Currently there is a great deal of discussion on the possibility of waiving the patent rights for authorized COVID-19 vaccines in order to accelerate vaccine availability, particularly for countries that are more heavily affected by the COVID-19 virus at this time.

The question of whether waiving those patent rights, even temporarily and/or only for certain countries, would solve the problem of vaccine availability must be analyzed also in terms of the amount of information contained in the relevant patent applications, and when that information will become available.

Let’s start with when the information contained in the patent applications will become available. The genetic sequence of the COVID-19 virus was established and published in January 2020. Therefore, prior to that time, it was not possible to develop a COVID-19 vaccine. This in turn means that any patent applications directed at COVID-19 vaccines were likely filed in January 2020 at the earliest, and probably later. Assuming that those patent applications were indeed filed in January 2020, they will be published no earlier than July 2021 (18 months after their filing/priority date). So already for this reason, none of the information contained in those patent applications is available now, even if the rights resulting from those patent applications were waived immediately.

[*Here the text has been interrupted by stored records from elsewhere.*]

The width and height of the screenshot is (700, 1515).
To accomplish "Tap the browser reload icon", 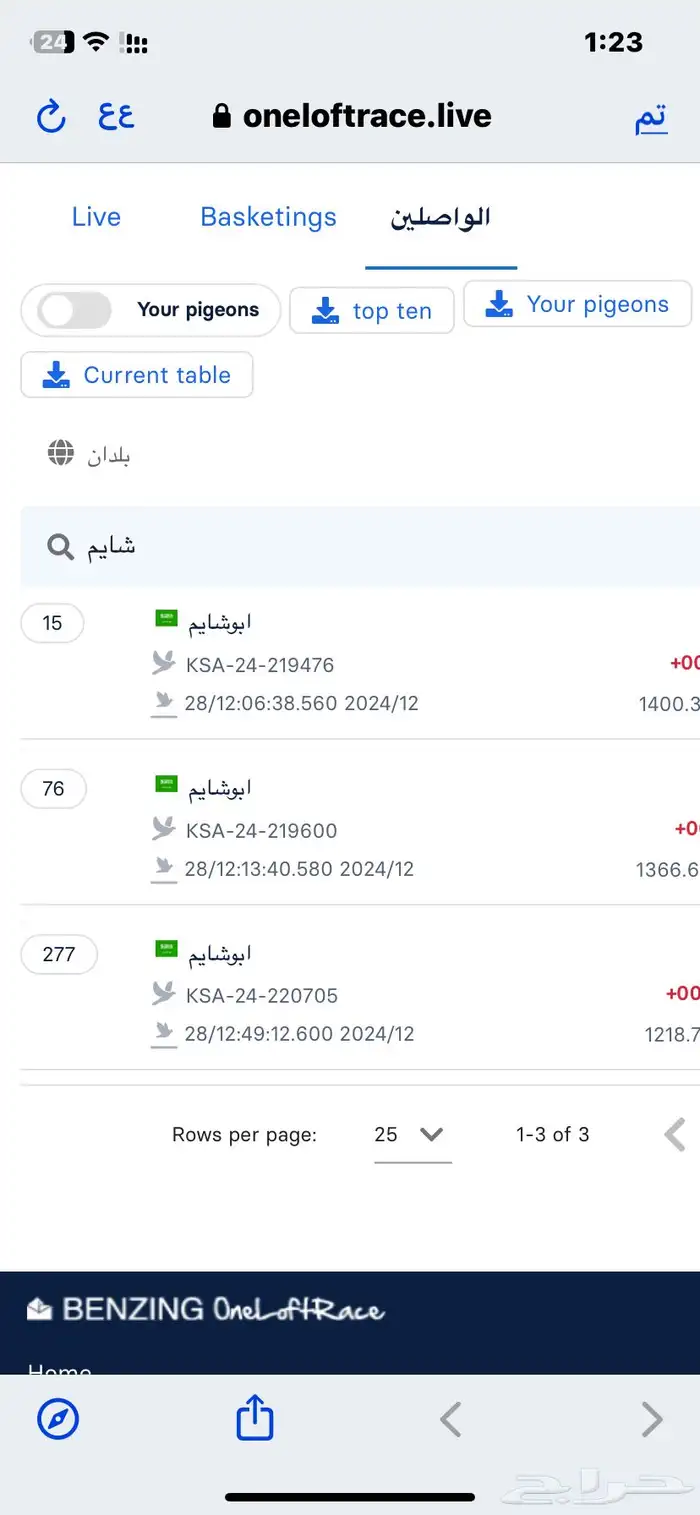I will tap(51, 117).
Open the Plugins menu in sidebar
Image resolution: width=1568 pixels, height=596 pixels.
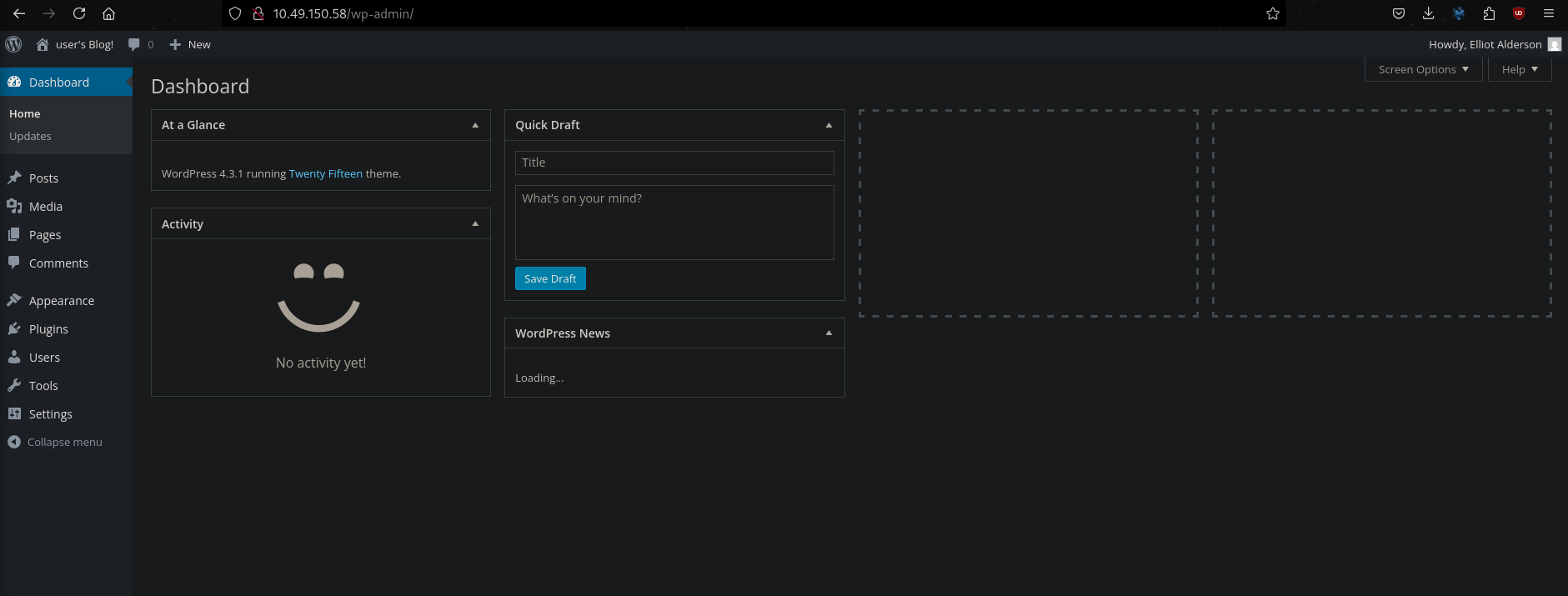click(x=48, y=329)
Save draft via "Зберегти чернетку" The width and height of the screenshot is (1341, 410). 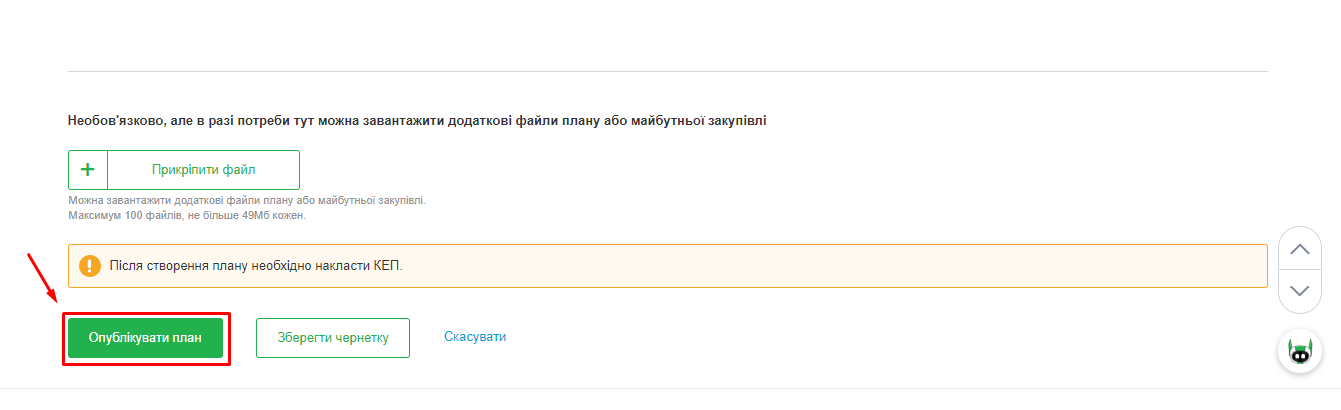coord(334,338)
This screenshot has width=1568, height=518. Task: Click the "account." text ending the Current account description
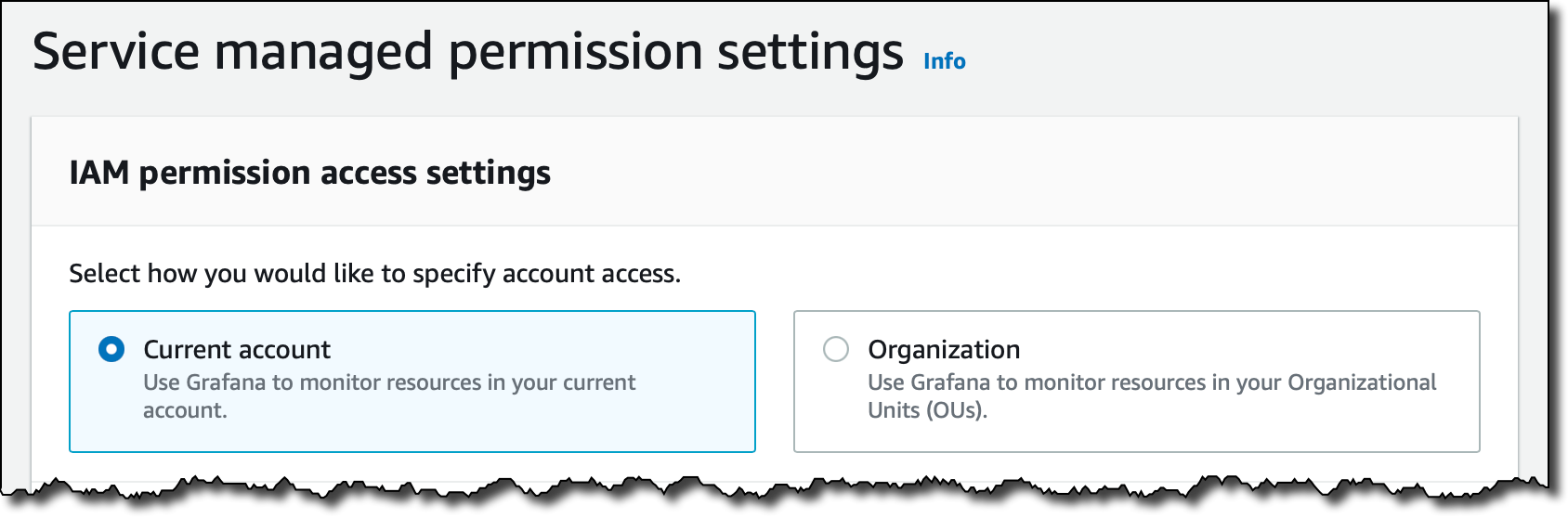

Of course, the European Patent Convention allows applicants to request that their patent applications be published before the normal 18-month period. However, even if the companies that have developed the now authorized COVID-19 vaccines decided to have their patent applications published now, this would not necessarily help. The reasons for this are as follows.

Firstly, the European patent system is a ‘first-to-file’ system. It is therefore to be expected that the European patent applications relating to the currently authorized COVID-19 vaccines were filed at a time when the related research was still at the laboratory stage, and had not yet been scaled up to the industrial-level manufacturing that is required for addressing a pandemic. Therefore, those European patent applications can be expected to contain information that, at best, would enable third parties to manufacture those vaccines only on a laboratory scale. Since COVID-19 vaccines are based, one way or another, on complex biotechnological techniques, scaling up their manufacture from the laboratory stage to the industrial-manufacture stage requires, in and of itself, significant research and know-how the results of which cannot be expected to be contained in patent applications that were filed at a time when the efforts required for scaling up the level of manufacturing had likely not even started.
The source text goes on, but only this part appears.